We met these marvellous animals in the South Moroccan town of Zagoura which is further south than David Lean went to film “Laurence of Arabia”. Zagoura used to be a Foreign Legion Post and is home to the famous sign “Tambooktoo 52 Jours”. It is very much Beau Geste country with the Draa Oasis cutting a well defined green belt along the river and through the surrounding dryness. The Draa River which keeps the Oasis alive is said to empty into the Atlantic and as such is the longest river in Morocco. It last reached the Ocean in 1989 during freak floods but more usually dries up in the desert so it’s a sort of virtual river. However, there are more rains falling this year so you never know.

We had arrived from Marrakech after a harrowing mountain drive even in a well appointed 4X4 with a superb driver, Mustapha. How he felt driving 380kms over the high Atlas while observing the Ramadan fast I just cannot imagine. But he drove safely and with total good humour all the way. We felt slightly guilty stopping for tea and food along the way as he stoically sat apart.

The Draa Valley and Palmerie on the southern side of the Tiz n Tchika Pass is over 90 kms long and produces the best dates in Morocco. It is rich and heavily populated with kasbahs and fortified family homes all along the edges and just outside the fertile land. The number and size of the fortifications make you wonder who they were protecting themselves from. Could it possible be from each other? Life must have been interesting in the good old days.

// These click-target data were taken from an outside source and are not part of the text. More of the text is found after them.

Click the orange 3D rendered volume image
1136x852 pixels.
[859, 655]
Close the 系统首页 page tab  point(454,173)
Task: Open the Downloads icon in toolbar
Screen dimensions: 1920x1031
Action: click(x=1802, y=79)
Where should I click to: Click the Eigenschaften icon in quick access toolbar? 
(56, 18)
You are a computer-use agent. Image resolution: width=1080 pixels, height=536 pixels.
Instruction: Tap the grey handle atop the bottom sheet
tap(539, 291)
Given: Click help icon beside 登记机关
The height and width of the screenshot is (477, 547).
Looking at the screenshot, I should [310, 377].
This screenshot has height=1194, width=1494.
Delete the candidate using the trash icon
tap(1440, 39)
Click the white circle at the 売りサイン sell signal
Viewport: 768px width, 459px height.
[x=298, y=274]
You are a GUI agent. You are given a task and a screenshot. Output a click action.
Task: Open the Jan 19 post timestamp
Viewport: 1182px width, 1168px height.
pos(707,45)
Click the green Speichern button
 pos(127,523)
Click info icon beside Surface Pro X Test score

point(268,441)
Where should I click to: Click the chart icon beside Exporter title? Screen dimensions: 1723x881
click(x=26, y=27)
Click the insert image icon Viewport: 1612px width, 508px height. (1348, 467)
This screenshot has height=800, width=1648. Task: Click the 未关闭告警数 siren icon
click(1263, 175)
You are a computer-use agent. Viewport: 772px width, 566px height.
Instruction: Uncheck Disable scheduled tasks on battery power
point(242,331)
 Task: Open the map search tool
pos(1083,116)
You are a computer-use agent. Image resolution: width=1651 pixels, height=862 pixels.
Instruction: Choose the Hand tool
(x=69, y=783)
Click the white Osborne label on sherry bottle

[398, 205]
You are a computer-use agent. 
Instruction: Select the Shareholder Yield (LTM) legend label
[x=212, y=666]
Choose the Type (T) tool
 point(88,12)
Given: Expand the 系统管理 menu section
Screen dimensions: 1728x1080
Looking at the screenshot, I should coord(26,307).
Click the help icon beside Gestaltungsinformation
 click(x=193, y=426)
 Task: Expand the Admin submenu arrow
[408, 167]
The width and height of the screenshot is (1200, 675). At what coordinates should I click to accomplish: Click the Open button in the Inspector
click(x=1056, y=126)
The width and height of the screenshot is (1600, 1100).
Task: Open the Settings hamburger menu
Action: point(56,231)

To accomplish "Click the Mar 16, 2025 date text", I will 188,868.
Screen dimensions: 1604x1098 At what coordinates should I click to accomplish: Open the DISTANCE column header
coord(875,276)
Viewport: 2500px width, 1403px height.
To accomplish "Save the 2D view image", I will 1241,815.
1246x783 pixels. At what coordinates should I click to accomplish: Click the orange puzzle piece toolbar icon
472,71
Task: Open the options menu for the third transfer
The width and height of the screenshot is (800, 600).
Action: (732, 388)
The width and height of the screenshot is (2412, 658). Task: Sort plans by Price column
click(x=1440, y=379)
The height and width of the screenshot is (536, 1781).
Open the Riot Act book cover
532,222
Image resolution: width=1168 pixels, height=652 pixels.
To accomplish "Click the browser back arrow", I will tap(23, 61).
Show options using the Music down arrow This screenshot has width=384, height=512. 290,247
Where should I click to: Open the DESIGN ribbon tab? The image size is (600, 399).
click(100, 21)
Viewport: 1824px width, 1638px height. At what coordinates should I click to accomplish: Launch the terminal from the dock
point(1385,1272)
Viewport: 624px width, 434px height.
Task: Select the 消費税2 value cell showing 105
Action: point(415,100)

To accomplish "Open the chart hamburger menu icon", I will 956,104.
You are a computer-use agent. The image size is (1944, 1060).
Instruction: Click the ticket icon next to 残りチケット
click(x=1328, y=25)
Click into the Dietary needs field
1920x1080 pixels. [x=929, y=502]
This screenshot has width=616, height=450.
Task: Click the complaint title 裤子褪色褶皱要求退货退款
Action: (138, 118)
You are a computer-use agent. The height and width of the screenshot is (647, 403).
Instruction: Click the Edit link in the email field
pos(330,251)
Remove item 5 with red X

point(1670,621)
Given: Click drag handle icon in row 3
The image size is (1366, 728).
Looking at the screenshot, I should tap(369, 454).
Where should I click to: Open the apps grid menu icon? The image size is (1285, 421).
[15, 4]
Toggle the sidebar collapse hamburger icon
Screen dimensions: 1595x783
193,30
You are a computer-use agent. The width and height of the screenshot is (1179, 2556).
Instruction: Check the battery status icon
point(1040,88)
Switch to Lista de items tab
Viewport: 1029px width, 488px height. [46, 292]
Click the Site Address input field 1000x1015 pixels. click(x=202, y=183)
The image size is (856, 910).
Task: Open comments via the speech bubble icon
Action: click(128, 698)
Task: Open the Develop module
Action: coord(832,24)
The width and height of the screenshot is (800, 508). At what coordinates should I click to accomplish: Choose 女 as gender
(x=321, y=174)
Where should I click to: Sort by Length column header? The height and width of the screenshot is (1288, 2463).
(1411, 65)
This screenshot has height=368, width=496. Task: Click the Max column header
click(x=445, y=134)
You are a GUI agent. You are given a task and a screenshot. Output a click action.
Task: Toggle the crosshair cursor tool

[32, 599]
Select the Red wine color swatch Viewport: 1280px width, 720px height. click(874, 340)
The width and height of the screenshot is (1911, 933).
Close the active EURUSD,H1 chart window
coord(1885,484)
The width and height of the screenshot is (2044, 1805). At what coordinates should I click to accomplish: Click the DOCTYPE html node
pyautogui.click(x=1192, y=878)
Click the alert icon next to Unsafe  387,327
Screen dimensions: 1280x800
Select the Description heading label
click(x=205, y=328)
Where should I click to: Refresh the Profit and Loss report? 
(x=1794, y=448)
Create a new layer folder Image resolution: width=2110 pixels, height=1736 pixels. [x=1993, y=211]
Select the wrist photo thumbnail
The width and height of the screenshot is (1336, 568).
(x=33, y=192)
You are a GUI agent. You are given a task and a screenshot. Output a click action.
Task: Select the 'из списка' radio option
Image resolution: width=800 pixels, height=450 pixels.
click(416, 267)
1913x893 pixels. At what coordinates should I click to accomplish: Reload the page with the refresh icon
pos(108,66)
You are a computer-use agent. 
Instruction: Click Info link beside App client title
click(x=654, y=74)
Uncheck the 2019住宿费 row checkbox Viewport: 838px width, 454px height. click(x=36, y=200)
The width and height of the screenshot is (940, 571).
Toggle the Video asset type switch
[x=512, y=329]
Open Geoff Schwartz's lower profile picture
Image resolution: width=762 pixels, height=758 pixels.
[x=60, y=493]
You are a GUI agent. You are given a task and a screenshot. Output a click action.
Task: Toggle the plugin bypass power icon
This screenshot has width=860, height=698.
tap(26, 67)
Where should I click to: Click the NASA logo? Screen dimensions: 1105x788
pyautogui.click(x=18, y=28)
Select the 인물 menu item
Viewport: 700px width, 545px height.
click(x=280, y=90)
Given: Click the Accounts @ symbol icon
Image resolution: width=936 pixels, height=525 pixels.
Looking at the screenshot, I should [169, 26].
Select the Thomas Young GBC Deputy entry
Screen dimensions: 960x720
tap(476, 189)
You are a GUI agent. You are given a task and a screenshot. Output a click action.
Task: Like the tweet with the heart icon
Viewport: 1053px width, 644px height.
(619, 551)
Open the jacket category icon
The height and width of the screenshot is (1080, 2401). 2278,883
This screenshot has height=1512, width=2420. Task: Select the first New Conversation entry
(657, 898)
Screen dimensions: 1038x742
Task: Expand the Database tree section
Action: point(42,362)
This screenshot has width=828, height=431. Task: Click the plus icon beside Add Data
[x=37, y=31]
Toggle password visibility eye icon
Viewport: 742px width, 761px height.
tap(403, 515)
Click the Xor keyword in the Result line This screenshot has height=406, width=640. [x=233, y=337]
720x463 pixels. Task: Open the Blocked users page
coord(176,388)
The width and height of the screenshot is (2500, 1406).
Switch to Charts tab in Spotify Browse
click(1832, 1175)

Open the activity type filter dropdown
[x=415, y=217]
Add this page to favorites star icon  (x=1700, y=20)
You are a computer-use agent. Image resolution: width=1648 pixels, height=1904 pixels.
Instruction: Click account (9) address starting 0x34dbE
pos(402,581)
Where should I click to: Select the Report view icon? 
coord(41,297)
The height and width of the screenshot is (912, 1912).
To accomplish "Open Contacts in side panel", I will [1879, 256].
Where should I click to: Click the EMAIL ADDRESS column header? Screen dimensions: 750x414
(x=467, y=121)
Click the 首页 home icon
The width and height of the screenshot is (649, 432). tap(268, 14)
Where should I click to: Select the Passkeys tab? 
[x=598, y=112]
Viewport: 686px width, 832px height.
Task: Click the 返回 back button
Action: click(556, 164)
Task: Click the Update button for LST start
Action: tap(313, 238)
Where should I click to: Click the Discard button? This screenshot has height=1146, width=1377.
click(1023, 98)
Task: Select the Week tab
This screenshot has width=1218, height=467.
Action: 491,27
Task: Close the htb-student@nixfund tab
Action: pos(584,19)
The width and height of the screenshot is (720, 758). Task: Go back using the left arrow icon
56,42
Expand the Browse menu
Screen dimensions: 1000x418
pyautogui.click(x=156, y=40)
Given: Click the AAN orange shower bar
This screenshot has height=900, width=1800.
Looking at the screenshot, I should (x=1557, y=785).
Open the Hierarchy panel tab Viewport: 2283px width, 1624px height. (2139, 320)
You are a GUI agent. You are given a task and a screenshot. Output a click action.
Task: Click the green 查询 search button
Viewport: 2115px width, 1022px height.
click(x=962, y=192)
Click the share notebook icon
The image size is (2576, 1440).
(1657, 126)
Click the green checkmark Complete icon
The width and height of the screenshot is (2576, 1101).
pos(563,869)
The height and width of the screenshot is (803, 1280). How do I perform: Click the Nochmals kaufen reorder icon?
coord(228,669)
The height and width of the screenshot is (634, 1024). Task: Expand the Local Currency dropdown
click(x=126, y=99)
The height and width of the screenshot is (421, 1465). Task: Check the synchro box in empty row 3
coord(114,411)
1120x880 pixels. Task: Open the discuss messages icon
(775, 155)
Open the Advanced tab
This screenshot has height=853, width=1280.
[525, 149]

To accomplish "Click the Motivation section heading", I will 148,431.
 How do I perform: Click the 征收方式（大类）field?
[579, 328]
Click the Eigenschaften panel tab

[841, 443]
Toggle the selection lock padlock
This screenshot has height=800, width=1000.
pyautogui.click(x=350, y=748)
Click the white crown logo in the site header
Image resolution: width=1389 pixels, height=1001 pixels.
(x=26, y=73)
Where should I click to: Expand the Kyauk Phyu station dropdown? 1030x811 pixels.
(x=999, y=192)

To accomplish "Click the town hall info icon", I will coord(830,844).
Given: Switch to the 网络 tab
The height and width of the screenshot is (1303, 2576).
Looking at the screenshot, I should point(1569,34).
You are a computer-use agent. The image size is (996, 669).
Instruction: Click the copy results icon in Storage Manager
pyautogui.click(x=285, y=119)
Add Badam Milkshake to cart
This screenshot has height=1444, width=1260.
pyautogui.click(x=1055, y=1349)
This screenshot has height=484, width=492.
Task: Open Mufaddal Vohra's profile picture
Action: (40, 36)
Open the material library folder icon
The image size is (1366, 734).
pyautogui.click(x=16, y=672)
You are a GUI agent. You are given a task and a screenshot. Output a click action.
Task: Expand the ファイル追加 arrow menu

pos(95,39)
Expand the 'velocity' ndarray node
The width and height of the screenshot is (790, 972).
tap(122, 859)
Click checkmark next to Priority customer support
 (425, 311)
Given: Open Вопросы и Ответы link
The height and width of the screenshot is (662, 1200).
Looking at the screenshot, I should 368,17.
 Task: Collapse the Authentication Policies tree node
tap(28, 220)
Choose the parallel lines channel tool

Zagoura is not quite in the Sahara proper. You have to go another few kilometres to M’Hamid to really leave civilisation behind. But it is the place to have the Desert Experience. Onto a camel for a couple of hours, ride through the darkness to the Bedouin Camp, excellent meal of harira and tagine, gnawa music to lull you to sleep in your tent, breakfast next morning and a spectacular desert sunrise before heading back to Zagoura for a nice shower in a hotel. Of course it’s tourism but its good fun. If you really want to do it right, take the trail for a 10-day trek to Merzouga. But remember why camels are called the ships of the desert. It’s because you get seasick on them. One night was just right for us.

We arranged our trip in Marrakech where any travel agent has a Desert Trip catering for every requirement from comfy ( but not too comfy) overnights to the real adventurer’s need for a 16 day lurch across the Sahara, no holds barred. I cannot imagine what you need to do to prepare for that sort of trip but I would suggest some sort of bottom hardening, for example sitting in salty water every night for a few weeks.

We found the small Habti Agency in Gheliz helpful and practical. They were willing to put themselves out a bit more then the bigger places and had lots of useful advice and suggestions. Ask for Mustapha Ighouer who is an excellent driver and (unusually) speaks good English. And go in April or September.